Are those two prices or quantity and price?


----------



## r2oaquariums (Oct 17, 2012)

first price is my regular price and the second is the sale price


----------



## vrb th hrb (Feb 20, 2010)

how long have these plecos been in quarantine for?


----------



## Taipan (Feb 12, 2012)

If I'm not mistaken. Most arrived last Friday. Some have been in the store over 1 week from a previous shipment.


----------



## r2oaquariums (Oct 17, 2012)

They have been in for 5 days

Sorry folks made an error in my post, I close at 7 today not 9 !!


----------



## vrb th hrb (Feb 20, 2010)

very cool, going to try and make the trip out to sauga today


----------



## Taipan (Feb 12, 2012)

For what it's worth....I haven't been in Freshwater for awhile....but I do recognize healthy specimens. Most if not all the the Plecos were fat and healthy. I'm also familiar with Ryan's acclimation process. These guys weren't 'just thrown" into his system. I think you'll like the trip. Cheers.


----------



## r2oaquariums (Oct 17, 2012)

The store will closed early today.
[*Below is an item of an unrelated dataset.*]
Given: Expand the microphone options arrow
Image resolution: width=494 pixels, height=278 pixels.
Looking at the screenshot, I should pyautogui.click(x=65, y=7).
I'm feeling very under the weather 
I'm very sorry to anyone who showed up and seen the store closed

Call me if there anything you need or looking for
Thanks


----------



## tat2moe (Aug 15, 2010)

Is the store open tomorrow, Dec. 31?
Thanks


----------



## jackmccann (Feb 3, 2012)

tat2moe said:


> Is the store open tomorrow, Dec. 31?
> Thanks


I believe Ryan is closed on mondays.


----------



## loonie (Mar 29, 2008)

Normally the store is closed on Mon and Tue unless you made a appointment with him.


----------